> Given problem: Quote the following data line for line, leaving out the pictures.

Excerpt from a dataset:
● ● ● ● ●

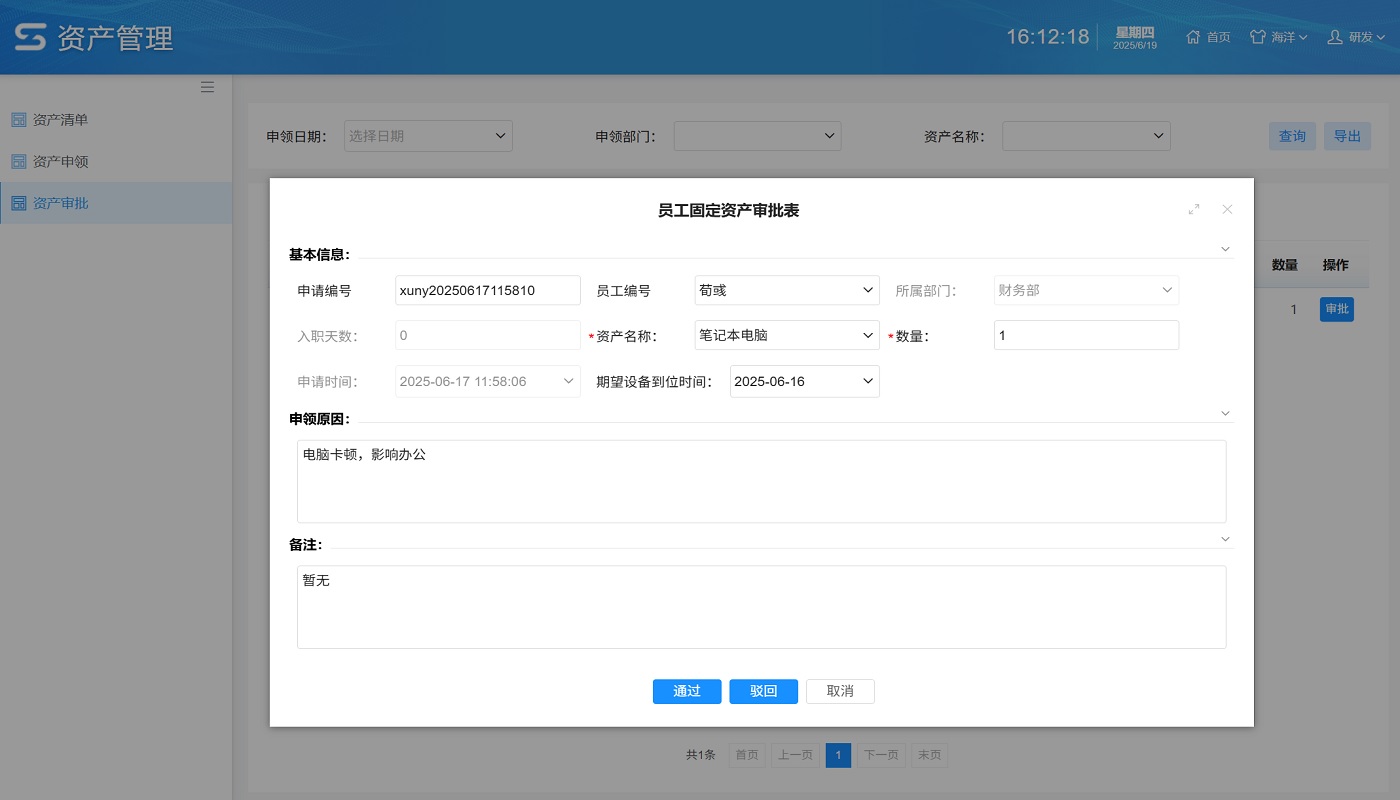Click the home icon next to 首页
The width and height of the screenshot is (1400, 800).
click(x=1191, y=36)
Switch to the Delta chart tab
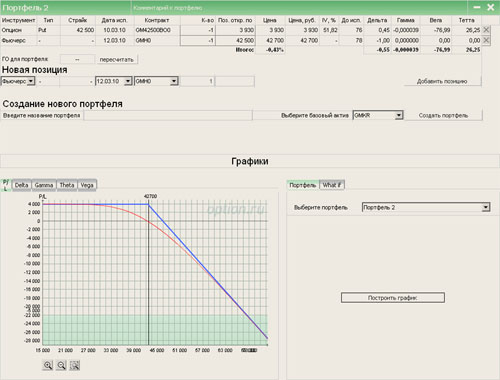 [x=21, y=185]
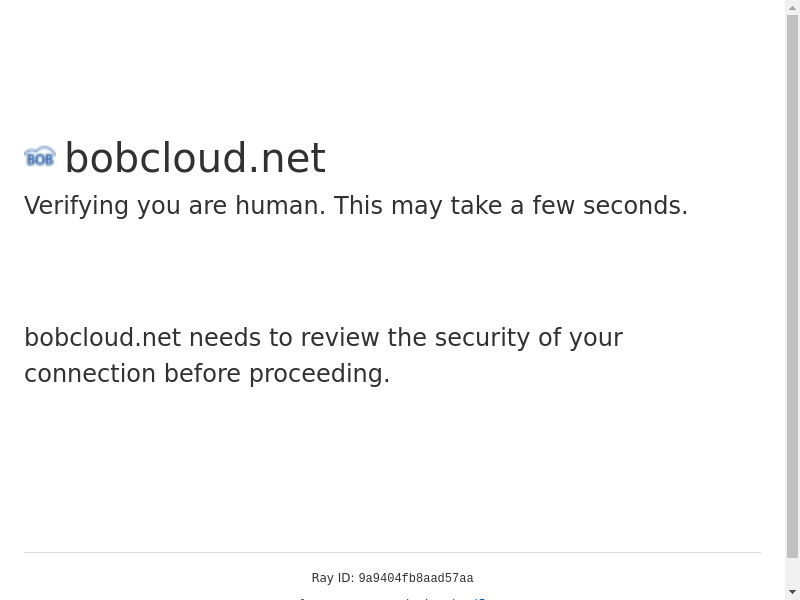Click the word "connection" in the paragraph

[90, 374]
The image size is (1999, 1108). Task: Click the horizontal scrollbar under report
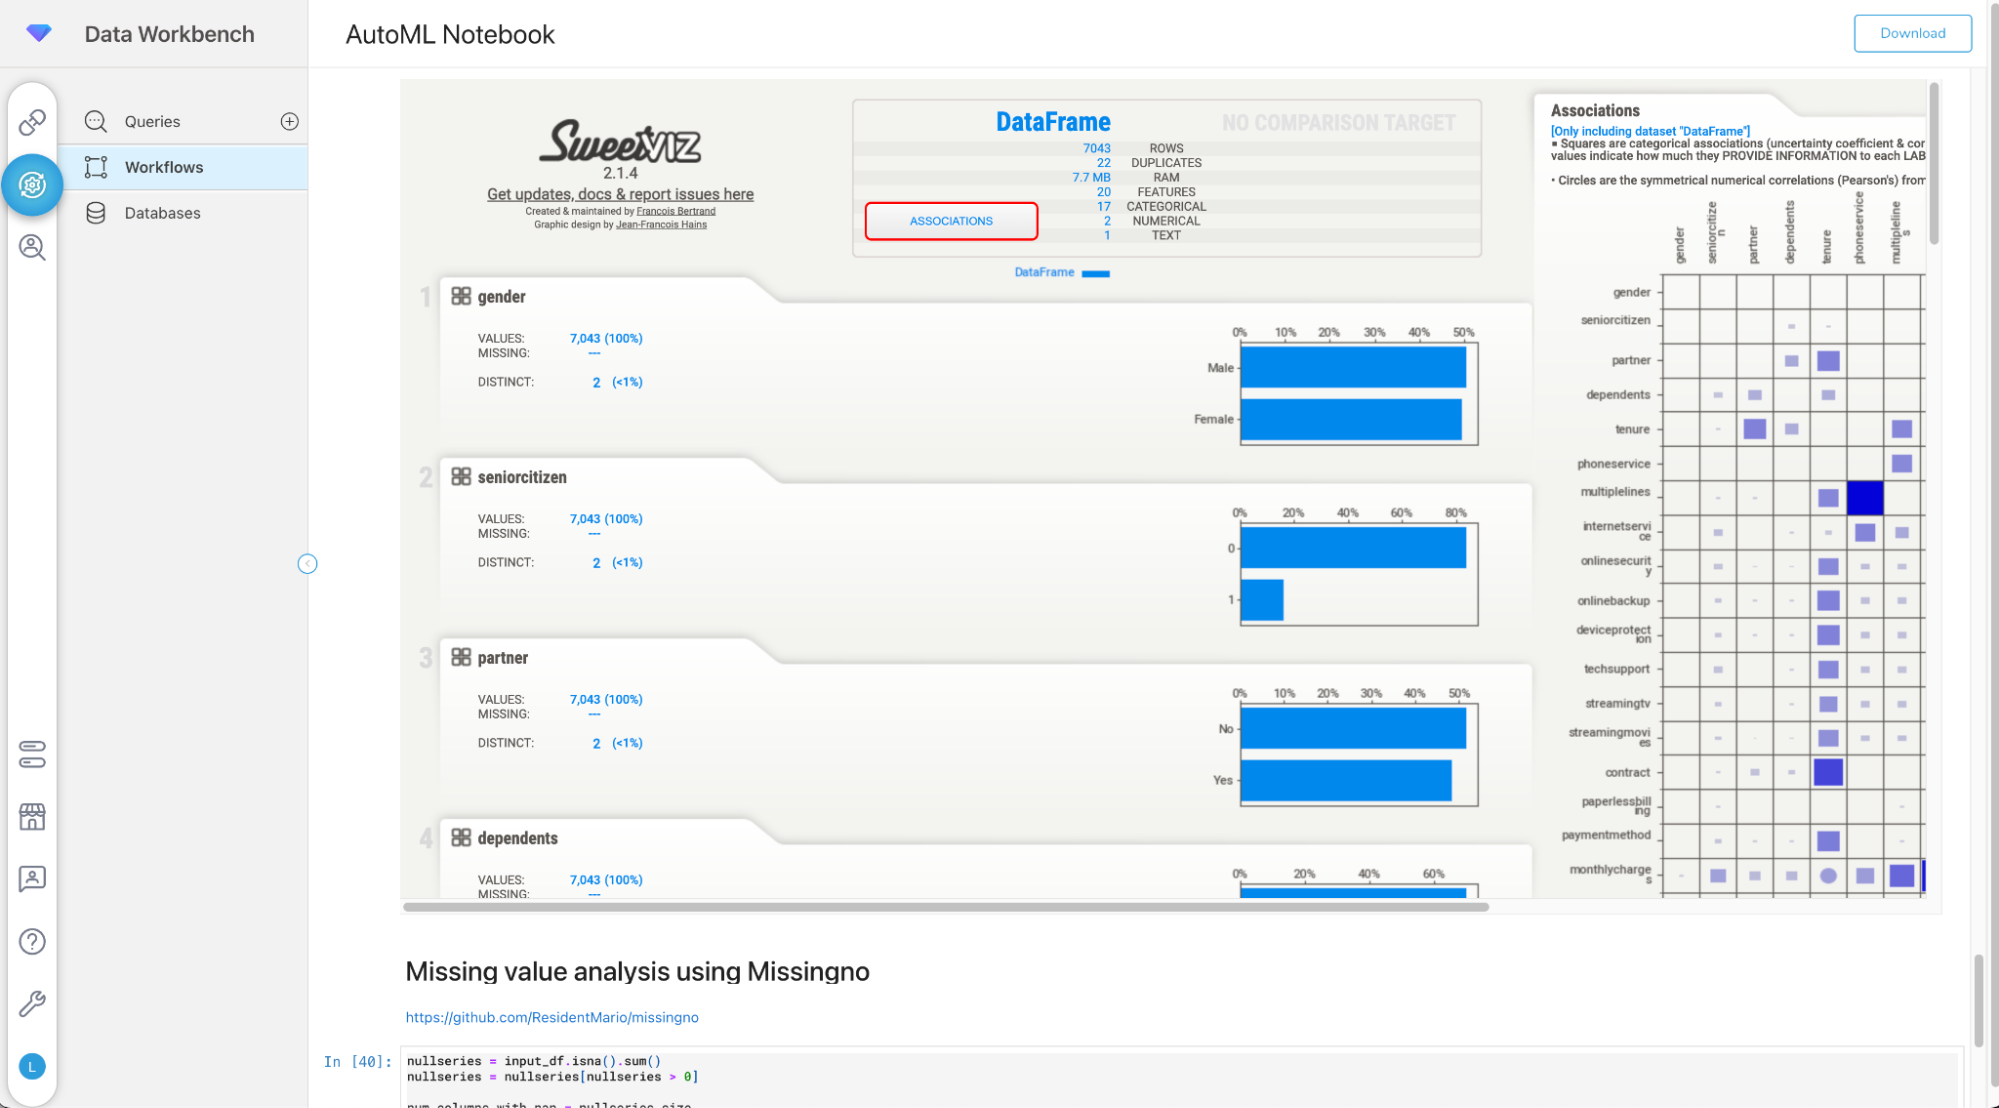click(x=945, y=907)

● ● ● ● ●

> Worked solution:
Click the home icon next to 首页
The width and height of the screenshot is (1400, 800).
click(x=1191, y=36)
Switch to the Delta chart tab
 [x=21, y=185]
Click the word "connection" in the paragraph

[90, 374]
The image size is (1999, 1108). Task: Click the horizontal scrollbar under report
click(x=945, y=907)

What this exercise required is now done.